DR. GILNA: The project is funded by a grant from the Gordon and Betty Moore Foundation to the University of California, San Diego. So it is staffed at UCSD, at the California Institute for Telecommunications and Information Technology, and at the Center for Research and Biological Systems. It is essentially academic staff that operates the CAMERA project. Decisions about how to assign resources and how to set priorities are made by the staff with the aid of either external advisory bodies or foundation-commissioned advisory bodies. We have a science advisory body. We also spend a lot of time in the community gathering input. So a lot of our decisions are based on our sense of the voice of the community, and by listening through various systems and sessions we hear what the greatest needs are from this community, for example, for the next analysis tool we should be delivering.
PARTICIPANT: Does your staff teach as well?
DR. GILNA: Some of them do; some of them are professional. A lot of the staff are professional programmers hired through the staff-level system at the university and dedicated to the project; some are folks in the more traditional academic side of the University. However, I would say largely the project is populated by professional staff dedicated to the project itself.
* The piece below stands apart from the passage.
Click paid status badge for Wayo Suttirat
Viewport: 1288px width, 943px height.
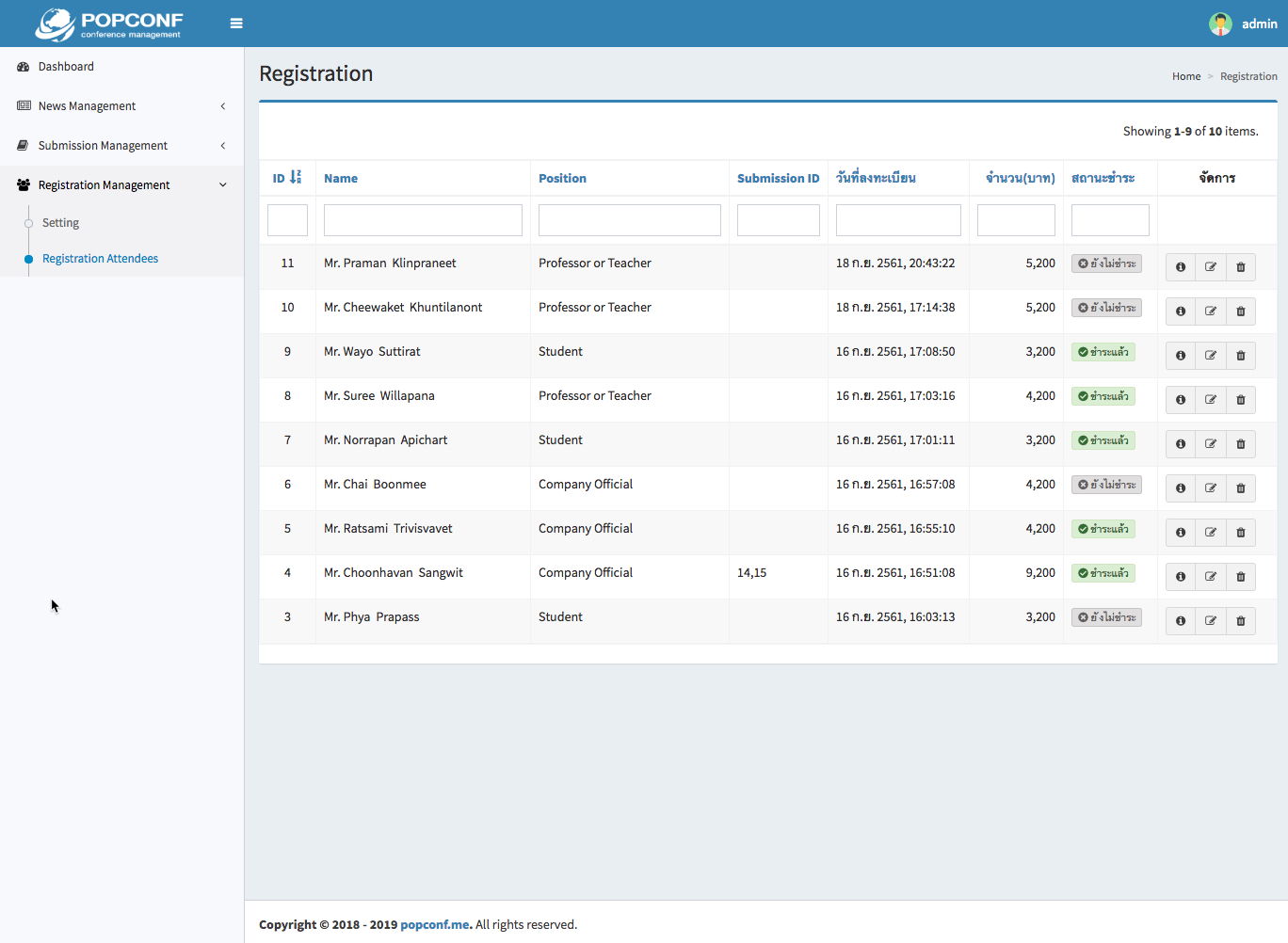(1103, 352)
To run a project of this size requires more than the funding from the Moore Foundation, which itself is not a small amount of funding. So the project lives on the back of several large projects and institutions that also are involved in biology and computer science. There are other projects funded within the group by the National Institutes of Health, the National Science Foundation, and the Department of Energy. We draw from a pool of quasi-stabilized professionals and academics within the San Diego Supercomputer Center, the California Institute for Telecommunications Information Technology, and the Center for Research and Biological Systems. We use whoever is needed for the project goals to achieve what are determined to be the milestones to reach our outcomes on a quarterly or annual basis.
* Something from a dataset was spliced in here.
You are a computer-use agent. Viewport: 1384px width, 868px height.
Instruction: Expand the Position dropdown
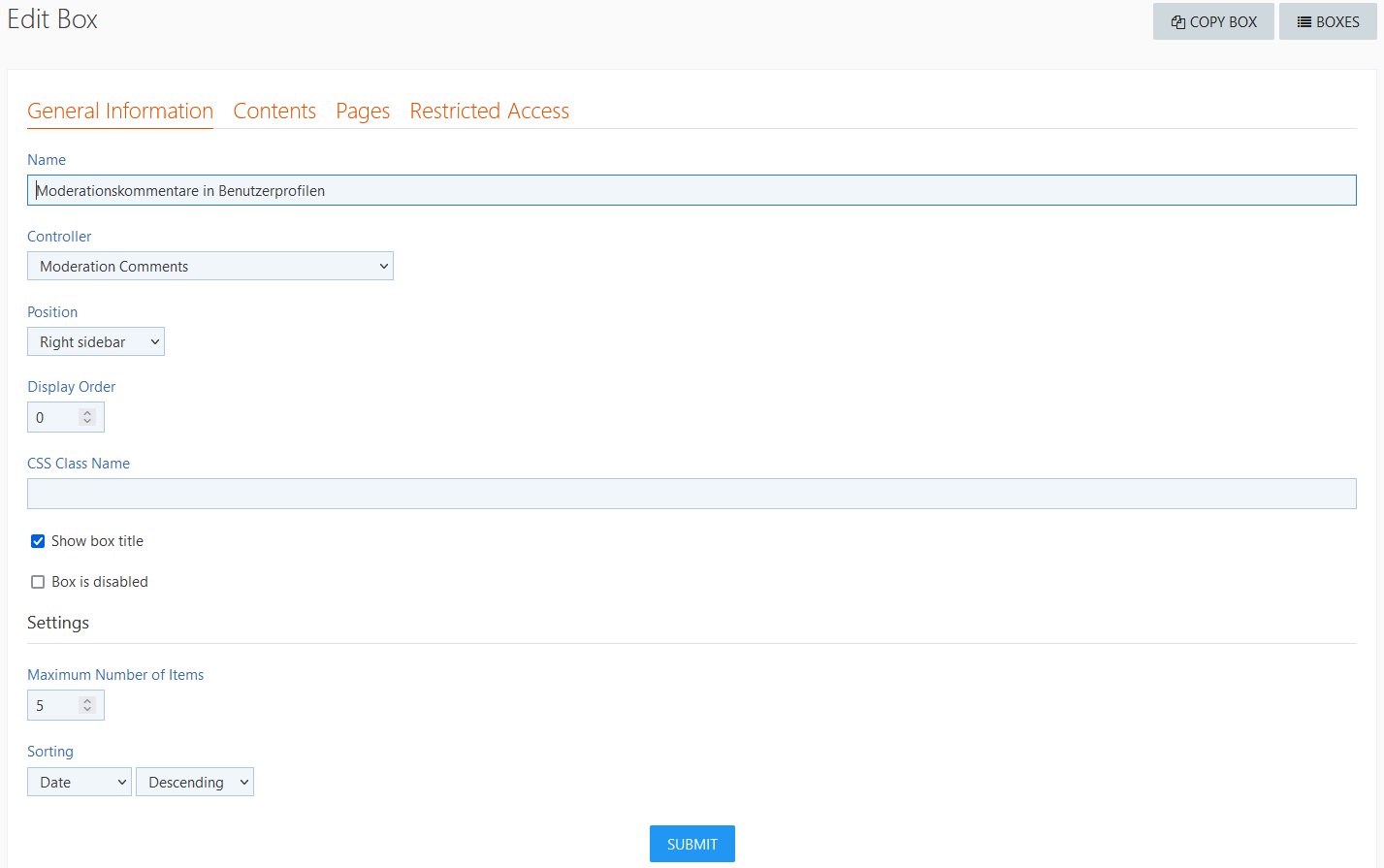click(x=96, y=342)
It is a very tightly managed project. Twice a year we have scientific advisory board meetings and we go over very carefully where we are with our deliverables. We have quarterly management meetings where representatives from our main funder, the Moore Foundation, sit with us for a day and go over those details. We are not talking about the budget at those meetings; we are talking about scientific details. Every year we generate a very carefully prepared strategic plan and tactical plan.
PARTICIPANT: Do you have plans to track forward uses of data that are released prior to a publication? That is, is it possible to look at subsequent editions to the research literature that cite deposits, and, if that is not being done within this project, do you think
you could plug into some other activity that would be doing that? I think the reasons you might want to do that are fairly obvious: to enhance the value of the data for subsequent researchers, as well as to give feedback credit and allow people to be able to annotate the deposited data.
DR. GILNA: There are two answers to that. In practice we do not do that, but that is not to say that we could not or that the capabilities do not exist for that. There is a tradition, if not an ethical expectation within the scientific community, that if you are going to use data, whether or not they have been published, you will cite them. So any dataset, whether it is in CAMERA or the National Center for Biotechnology Information, travels with a unique identifier—an accession number, for example, or something else. The number is expected to be used as a citable entity in the work that is being reported. It should be searchable and indexable and therefore would allow us, or anyone for that matter, to track the general trends and usage of the data.